-- The records follows --

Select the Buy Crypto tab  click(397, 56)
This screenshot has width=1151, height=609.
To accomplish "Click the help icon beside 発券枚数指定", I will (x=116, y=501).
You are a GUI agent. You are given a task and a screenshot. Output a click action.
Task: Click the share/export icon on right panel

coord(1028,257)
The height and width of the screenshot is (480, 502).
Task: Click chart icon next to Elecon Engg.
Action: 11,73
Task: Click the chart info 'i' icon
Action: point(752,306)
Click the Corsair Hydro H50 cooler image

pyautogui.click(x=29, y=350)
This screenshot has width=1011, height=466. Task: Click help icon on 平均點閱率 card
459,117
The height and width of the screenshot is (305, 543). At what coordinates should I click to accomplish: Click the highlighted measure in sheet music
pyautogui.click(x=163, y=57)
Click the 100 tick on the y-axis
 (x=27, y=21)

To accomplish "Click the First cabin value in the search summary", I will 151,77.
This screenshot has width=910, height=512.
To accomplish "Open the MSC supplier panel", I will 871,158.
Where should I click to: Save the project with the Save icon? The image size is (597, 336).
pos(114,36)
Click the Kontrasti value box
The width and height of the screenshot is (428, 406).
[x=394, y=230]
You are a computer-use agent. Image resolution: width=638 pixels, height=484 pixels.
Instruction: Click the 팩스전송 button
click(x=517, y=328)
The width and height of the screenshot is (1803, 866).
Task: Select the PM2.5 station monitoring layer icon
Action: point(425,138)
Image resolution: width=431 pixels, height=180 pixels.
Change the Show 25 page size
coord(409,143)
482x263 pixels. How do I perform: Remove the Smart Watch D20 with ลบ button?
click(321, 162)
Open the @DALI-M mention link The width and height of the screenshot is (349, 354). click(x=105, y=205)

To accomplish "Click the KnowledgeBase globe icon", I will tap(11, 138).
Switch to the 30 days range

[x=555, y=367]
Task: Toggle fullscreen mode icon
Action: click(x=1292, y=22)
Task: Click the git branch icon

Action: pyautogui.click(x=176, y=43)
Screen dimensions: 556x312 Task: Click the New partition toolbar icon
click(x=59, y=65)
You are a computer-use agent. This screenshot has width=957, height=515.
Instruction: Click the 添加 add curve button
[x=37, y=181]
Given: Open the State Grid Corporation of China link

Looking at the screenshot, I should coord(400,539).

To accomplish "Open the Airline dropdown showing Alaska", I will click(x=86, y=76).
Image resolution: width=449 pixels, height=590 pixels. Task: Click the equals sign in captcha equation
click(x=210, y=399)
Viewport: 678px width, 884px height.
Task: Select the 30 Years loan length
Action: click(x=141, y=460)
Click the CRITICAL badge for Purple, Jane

-- The records concluded --

Your instructions:
Write out all of the records word for word.

Reply:
Select the Buy Crypto tab  click(397, 56)
This screenshot has width=1151, height=609.
To accomplish "Click the help icon beside 発券枚数指定", I will (x=116, y=501).
You are a GUI agent. You are given a task and a screenshot. Output a click action.
Task: Click the share/export icon on right panel

coord(1028,257)
The height and width of the screenshot is (480, 502).
Task: Click chart icon next to Elecon Engg.
Action: 11,73
Task: Click the chart info 'i' icon
Action: point(752,306)
Click the Corsair Hydro H50 cooler image

pyautogui.click(x=29, y=350)
This screenshot has width=1011, height=466. Task: Click help icon on 平均點閱率 card
459,117
The height and width of the screenshot is (305, 543). At what coordinates should I click to accomplish: Click the highlighted measure in sheet music
pyautogui.click(x=163, y=57)
Click the 100 tick on the y-axis
 (x=27, y=21)

To accomplish "Click the First cabin value in the search summary", I will 151,77.
This screenshot has width=910, height=512.
To accomplish "Open the MSC supplier panel", I will 871,158.
Where should I click to: Save the project with the Save icon? The image size is (597, 336).
pos(114,36)
Click the Kontrasti value box
The width and height of the screenshot is (428, 406).
[x=394, y=230]
You are a computer-use agent. Image resolution: width=638 pixels, height=484 pixels.
Instruction: Click the 팩스전송 button
click(x=517, y=328)
The width and height of the screenshot is (1803, 866).
Task: Select the PM2.5 station monitoring layer icon
Action: point(425,138)
Image resolution: width=431 pixels, height=180 pixels.
Change the Show 25 page size
coord(409,143)
482x263 pixels. How do I perform: Remove the Smart Watch D20 with ลบ button?
click(321, 162)
Open the @DALI-M mention link The width and height of the screenshot is (349, 354). click(x=105, y=205)

To accomplish "Click the KnowledgeBase globe icon", I will tap(11, 138).
Switch to the 30 days range

[x=555, y=367]
Task: Toggle fullscreen mode icon
Action: click(x=1292, y=22)
Task: Click the git branch icon

Action: pyautogui.click(x=176, y=43)
Screen dimensions: 556x312 Task: Click the New partition toolbar icon
click(x=59, y=65)
You are a computer-use agent. This screenshot has width=957, height=515.
Instruction: Click the 添加 add curve button
[x=37, y=181]
Given: Open the State Grid Corporation of China link

Looking at the screenshot, I should coord(400,539).

To accomplish "Open the Airline dropdown showing Alaska", I will click(x=86, y=76).
Image resolution: width=449 pixels, height=590 pixels. Task: Click the equals sign in captcha equation
click(x=210, y=399)
Viewport: 678px width, 884px height.
Task: Select the 30 Years loan length
Action: click(x=141, y=460)
Click the CRITICAL badge for Purple, Jane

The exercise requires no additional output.